Armati di pistole, hanno atteso l'arrivo della vittima, proprietaria ma non gestore attuale della pizzeria. Senza possibilità di difesa o fuga, Cataldo è stato colpito con precisione da quattro proiettili alla testa e al torace. I sicari, professionisti del crimine, si sono dileguati rapidamente, svanendo nell'oscurità fino a raggiungere velocemente il loro mezzo di fuga.

Il sangue della vittima ha colorato l'asfalto, mentre intorno regnava un silenzio irreale, comune nei momenti successivi a un omicidio. Le grida dei residenti e la chiamata urgente alle forze dell'ordine hanno interrotto quel silenzio. I carabinieri e l'ambulanza del 118 sono intervenuti rapidamente, ma i soccorritori non hanno potuto fare altro che constatare il decesso di Cataldo.
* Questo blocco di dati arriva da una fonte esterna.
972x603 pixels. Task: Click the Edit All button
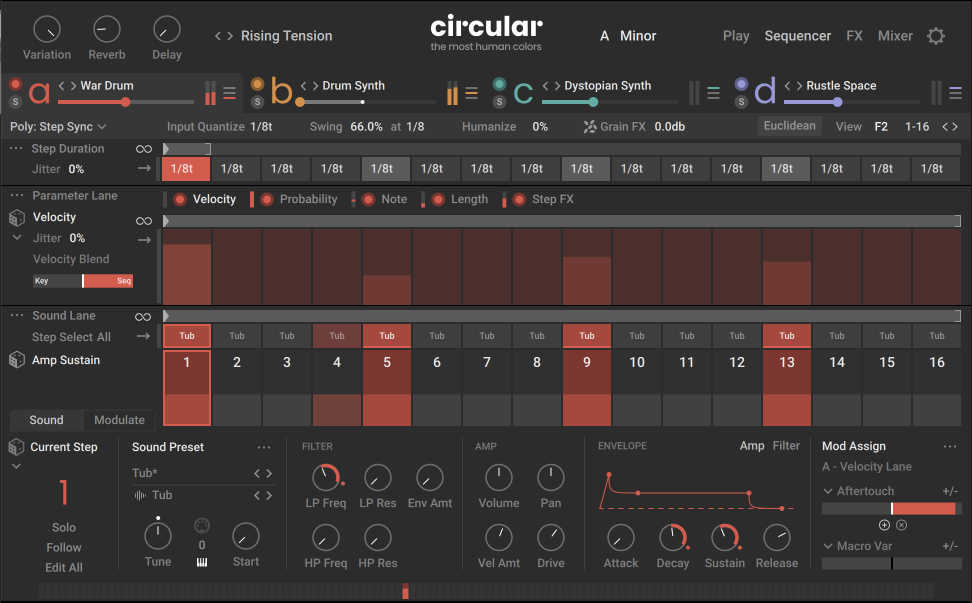64,567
Nel corso della notte, gli investigatori hanno raccolto testimonianze e acquisito i filmati delle telecamere di videosorveglianza nella zona. Cataldo, coinvolto in passato nell'operazione "Azymuth" contro presunti esponenti del clan Muto di Cetraro, era stato assolto nel 2005 per mancanza di prove.

L'uomo, residente nella zona rurale di Cetraro chiamata "Porcili", lascia due figli. La Procura di Paola ha assunto la direzione delle indagini, mentre la Procura antimafia di Catanzaro, guidata da Vincenzo Capomolla, è stata tempestivamente informata.